Rabat et Paris renouent les négociations sur l’usine de dessalement de Rabat

Le projet stratégique de l'usine de dessalement de Rabat reprend le feuilleton

Le groupe français Veolia et le ministère marocain de l’Intérieur ont relancé les discussions autour du projet stratégique de l’usine de dessalement de Rabat, d’une capacité annuelle de 300 millions de m³. Soutenu par l’Élysée, ce chantier majeur revient au cœur des négociations après plusieurs mois de ralentissement.

Le projet prévoit une production de 822 000 m³ d’eau potable par jour, utilisant des énergies renouvelables. Les débats portent principalement sur le tarif de l’eau dessalée, les deux parties cherchant à s’accorder sur un prix cible de 4,5 dirhams par m³.

«Après plusieurs mois de pause, Rabat et Paris renouent progressivement le dialogue sur la construction de cette station dans la capitale marocaine. Les négociations n’ont pas été interrompues par une décision unilatérale, mais ont stagné à cause de divergences financières et de facteurs climatiques», indique la même source.

Un protocole d’accord avait été signé en octobre 2024 lors de la visite d’État du président Emmanuel Macron au Maroc, portant sur la construction de cette usine de dessalement.

Situé sur la côte atlantique, près de Rabat, le projet sera développé dans le cadre d’un partenariat public-privé. Veolia assurera la conception, le financement, la construction et l’exploitation de l’usine pendant 35 ans.

Avec une capacité de 822 000 m³ d’eau potable par jour, soit 300 millions de m³ par an, l’installation alimentera les régions de Rabat-Salé-Kénitra et Fès-Meknès, répondant aux besoins en eau d’environ 9,3 millions de personnes.

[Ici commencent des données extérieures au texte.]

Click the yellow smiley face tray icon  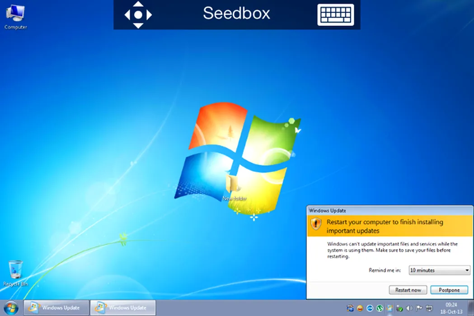click(x=360, y=308)
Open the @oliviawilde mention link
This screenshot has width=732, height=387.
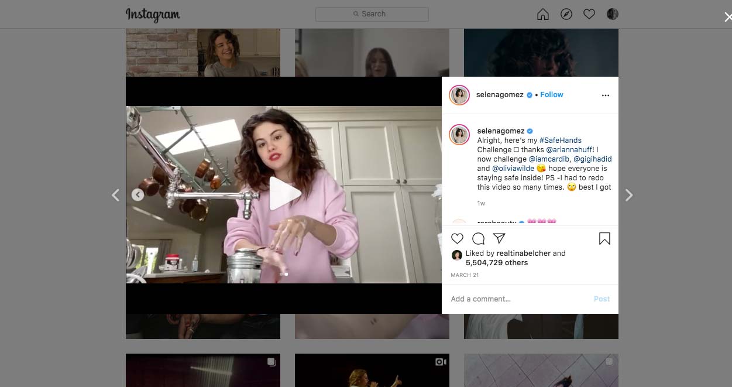513,169
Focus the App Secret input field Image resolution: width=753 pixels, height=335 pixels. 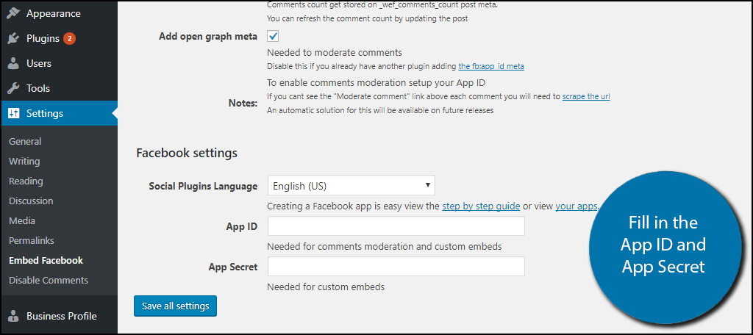pyautogui.click(x=396, y=267)
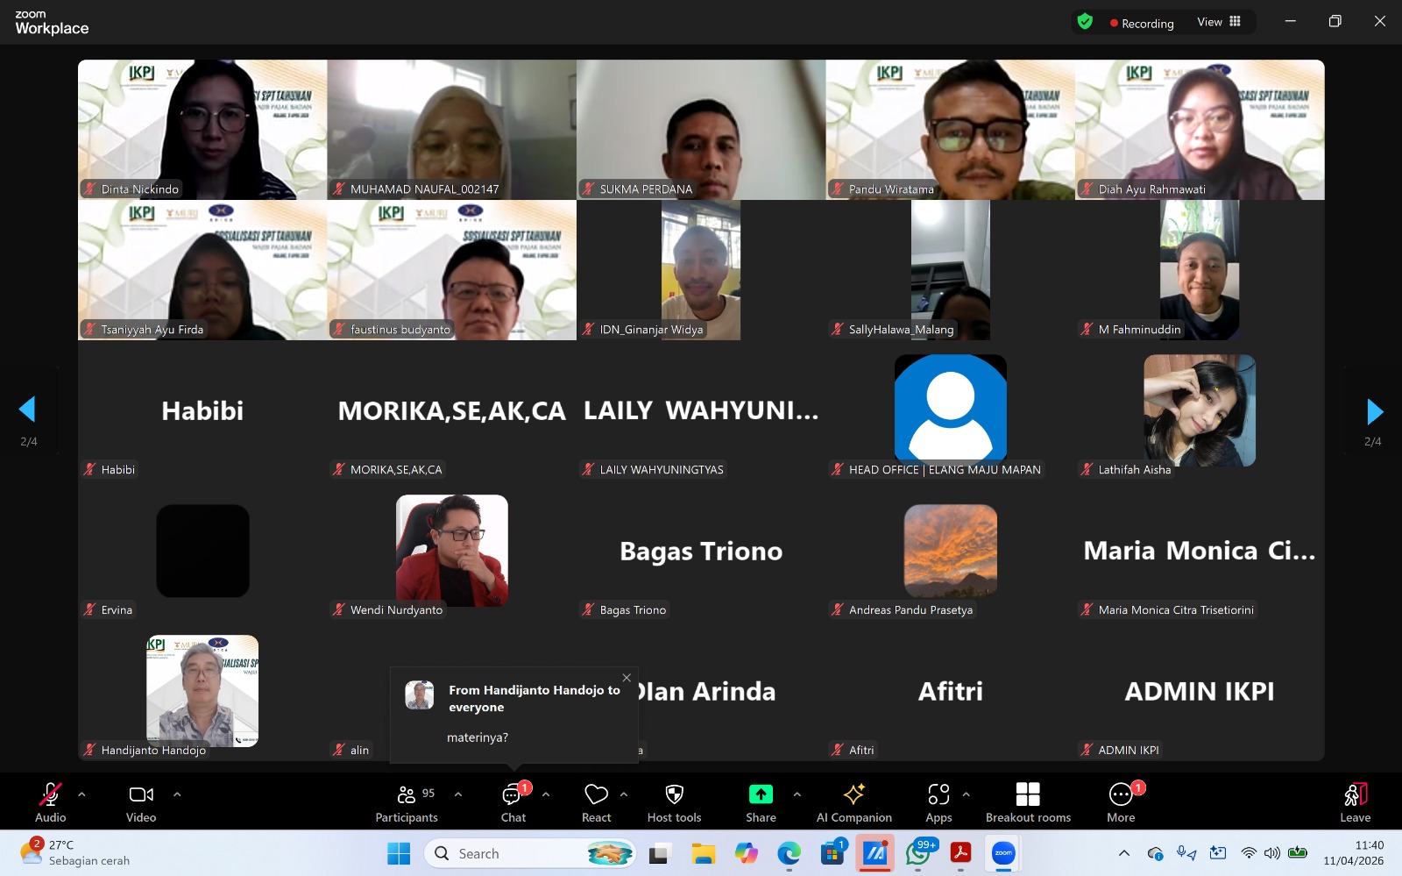Expand video options arrow beside Video

coord(177,794)
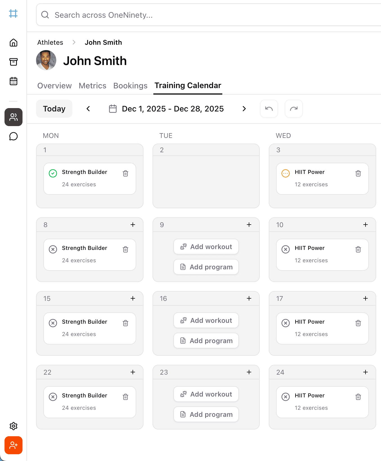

Ces développements surviennent une semaine après la réunion à Rabat de la Haute Commission mixte Maroc-France, coprésidée par le Premier ministre français, Sébastien Lecornu, et le chef du gouvernement marocain, Aziz Akhannouch.

En parallèle, le marché marocain du dessalement continue d’attirer de grands acteurs internationaux. Deux groupes espagnols, Acciona et Cox, sont en lice pour réaliser la future usine de dessalement de Tanger, dont la mise en service est prévue à l’horizon 2028-2029.